Łódzkie - 250.000
Anonymous - 04-06-2008, 21:38 Temat postu: 250.000 Dziś przekroczyłem 250 tysięcy kilometrów, a w niecałe 9 sekund mam setkę + 2 dni temu zamknąłem zegar na autostradzie z Piotrkowa do Łodzi. Z tej okazji życzę sobie kolejnych bezproblemowych 50 tysięcy, (potem zobaczymy), ponadto liczę na to że mnie wesprzecie w moim życzeniu.
siwek - 04-06-2008, 21:41
a pewnie że ci życze kolejnych 250.000km a nie 50.000 tylko może bez zamykania zegara
250.000 i mi niedługo stuknie
akbi - 05-06-2008, 08:48
Czarcik napisał/a: | 2 dni temu zamknąłem zegar |
jechałeś 260???
czy masz inne zegary niż ja??
Anonymous - 05-06-2008, 10:40
ja mam 97', zegar do 240
akbi - 05-06-2008, 11:58
i jechałeś 240km/h ??
Anonymous - 05-06-2008, 22:21
dokładnie, ale nie pytaj mnie o to ile było obrotów na zegarze bo nie spojrzałem i zdjęcia też nie zrobiłem bo jakoś bałem się kiery puścić... ale tyle właśnie było na zegarku, a GPS mniej więcej potwierdził te wersję (albo licznik samochodu albo GPS ma przesunięcie o 10km bo GPS wskazał 230)
RoveR - 05-06-2008, 22:24
Gratuluję sprawności gala, a przy zamykaniu licznika sam byłeś na pokładzie czy miałeś pasażerów albo jakieś dodatkowe obciążenie i jak długo to trwało mniej więcej, bo mój fakt że miałem spore obciążenie, jak próbowałem tak mniej więcej od 170/180 już wolno się bujał (przynajmniej tak mi się wydawało a doszło do 210 i skończyła się akurat autostrada, ale czułem że jeszcze nabierał pędu) samemu jeszcze nie, próbowałem nie miałem okazji. W Rososzycy kiedyś chciałem ale jak sobie pomyślałem że jakiś dzik albo jeleń wyskoczy na drogę z lasu to noga od razu z gazu zeszła .

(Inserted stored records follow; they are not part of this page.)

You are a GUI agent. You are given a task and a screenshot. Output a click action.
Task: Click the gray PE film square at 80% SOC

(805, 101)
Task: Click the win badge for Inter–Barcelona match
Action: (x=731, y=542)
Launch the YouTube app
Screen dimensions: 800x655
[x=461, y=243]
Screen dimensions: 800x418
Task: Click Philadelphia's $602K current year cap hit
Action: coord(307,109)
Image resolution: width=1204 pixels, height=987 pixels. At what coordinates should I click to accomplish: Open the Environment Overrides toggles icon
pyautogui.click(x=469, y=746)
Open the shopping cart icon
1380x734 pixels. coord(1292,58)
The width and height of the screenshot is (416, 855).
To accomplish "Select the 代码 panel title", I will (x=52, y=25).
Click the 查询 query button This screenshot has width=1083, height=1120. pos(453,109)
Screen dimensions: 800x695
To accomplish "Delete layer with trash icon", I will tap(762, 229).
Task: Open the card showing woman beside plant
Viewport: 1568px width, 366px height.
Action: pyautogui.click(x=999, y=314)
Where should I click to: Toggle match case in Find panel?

Anonymous - 05-06-2008, 23:37
jechałem sam, mam tylko z dodatkowego obciążenia niesprawną instalację gazową, trwało to moment, zaczął się męczyć powyżej 220. Do 170 to szło jak po maśle, potem już spokojniej a do końca bardzo powoli, nie potrafię powiedzieć jak długo, ale w sumie od Piotrkowa do końca autostrady zajęło mi jakieś 6 minut bo tylko dwie piosenki niecałe przeleciały w tym czasie. (ok 3,5 minut każda). Jak już nabiłem licznik to puściłem go i zszedłem gdzieś do 180 i przy tej prędkości jechałem jeszcze moment
akbi - 06-06-2008, 09:06
Czarcik napisał/a: | zdjęcia też nie zrobiłem |
i bardzo dobrze
Czarcik napisał/a: | albo licznik samochodu albo GPS ma przesunięcie o 10km bo GPS wskazał 230 |
stawiam na przekłamanie licznika... bo 225 km/h to tyle powinien Ci polecieć wg instrukcji ... 15km/h szybciej to już mało realne, no chyba, że z jakieś góry jechałeś.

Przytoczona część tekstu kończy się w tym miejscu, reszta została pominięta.